# [EXTRACTED INFORMATION]
Content starts

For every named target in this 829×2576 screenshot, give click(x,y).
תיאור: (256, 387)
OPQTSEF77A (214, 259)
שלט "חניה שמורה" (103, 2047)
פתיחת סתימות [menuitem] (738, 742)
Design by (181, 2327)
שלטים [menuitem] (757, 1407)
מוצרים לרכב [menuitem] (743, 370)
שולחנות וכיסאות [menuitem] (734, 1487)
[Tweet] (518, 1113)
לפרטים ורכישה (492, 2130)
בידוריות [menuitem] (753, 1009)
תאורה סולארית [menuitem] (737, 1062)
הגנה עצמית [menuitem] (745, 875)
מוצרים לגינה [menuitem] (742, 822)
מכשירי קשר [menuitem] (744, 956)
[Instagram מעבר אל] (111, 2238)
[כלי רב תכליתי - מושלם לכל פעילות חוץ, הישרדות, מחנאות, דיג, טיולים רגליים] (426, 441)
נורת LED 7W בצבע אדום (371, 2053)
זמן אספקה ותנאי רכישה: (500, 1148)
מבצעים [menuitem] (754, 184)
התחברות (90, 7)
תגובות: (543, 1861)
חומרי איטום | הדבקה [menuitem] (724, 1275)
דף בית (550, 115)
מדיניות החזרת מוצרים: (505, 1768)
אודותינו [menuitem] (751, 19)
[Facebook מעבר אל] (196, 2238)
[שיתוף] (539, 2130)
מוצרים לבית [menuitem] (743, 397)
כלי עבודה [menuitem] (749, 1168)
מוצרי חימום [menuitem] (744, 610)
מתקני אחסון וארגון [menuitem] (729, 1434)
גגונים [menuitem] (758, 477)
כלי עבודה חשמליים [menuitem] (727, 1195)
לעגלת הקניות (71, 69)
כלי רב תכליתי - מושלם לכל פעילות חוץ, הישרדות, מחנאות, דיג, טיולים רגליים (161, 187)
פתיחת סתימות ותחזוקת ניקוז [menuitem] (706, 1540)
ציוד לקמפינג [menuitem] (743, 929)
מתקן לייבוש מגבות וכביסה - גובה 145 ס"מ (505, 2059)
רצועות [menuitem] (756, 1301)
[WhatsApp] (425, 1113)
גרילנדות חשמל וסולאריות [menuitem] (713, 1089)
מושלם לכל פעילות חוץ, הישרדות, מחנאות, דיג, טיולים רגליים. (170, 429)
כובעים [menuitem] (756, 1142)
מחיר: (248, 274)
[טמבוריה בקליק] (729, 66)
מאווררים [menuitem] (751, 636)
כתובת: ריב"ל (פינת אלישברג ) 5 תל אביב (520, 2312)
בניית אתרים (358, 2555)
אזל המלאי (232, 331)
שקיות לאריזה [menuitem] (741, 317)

Content ends

# [REQUIREMENT]
The response should consist only of the lines from the one containing "פתיחת סתימות ותחזוקת" to the end of the material above, both included.

# [SOLUTION TO THE EXERCISE]
פתיחת סתימות ותחזוקת ניקוז [menuitem] (706, 1540)
ציוד לקמפינג [menuitem] (743, 929)
מתקן לייבוש מגבות וכביסה - גובה 145 ס"מ (505, 2059)
רצועות [menuitem] (756, 1301)
[WhatsApp] (425, 1113)
גרילנדות חשמל וסולאריות [menuitem] (713, 1089)
מושלם לכל פעילות חוץ, הישרדות, מחנאות, דיג, טיולים רגליים. (170, 429)
כובעים [menuitem] (756, 1142)
מחיר: (248, 274)
[טמבוריה בקליק] (729, 66)
מאווררים [menuitem] (751, 636)
כתובת: ריב"ל (פינת אלישברג ) 5 תל אביב (520, 2312)
בניית אתרים (358, 2555)
אזל המלאי (232, 331)
שקיות לאריזה [menuitem] (741, 317)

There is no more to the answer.